(INSTRUCTIONS TO FOLLOW):
Please return each record exactly, leaving nothing out.

(TASK INPUT):
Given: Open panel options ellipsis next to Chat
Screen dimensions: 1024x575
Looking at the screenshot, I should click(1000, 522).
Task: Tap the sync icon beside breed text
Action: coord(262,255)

(FINAL ANSWER):
Given: Open panel options ellipsis next to Chat
Screen dimensions: 1024x575
Looking at the screenshot, I should click(1000, 522).
Task: Tap the sync icon beside breed text
Action: coord(262,255)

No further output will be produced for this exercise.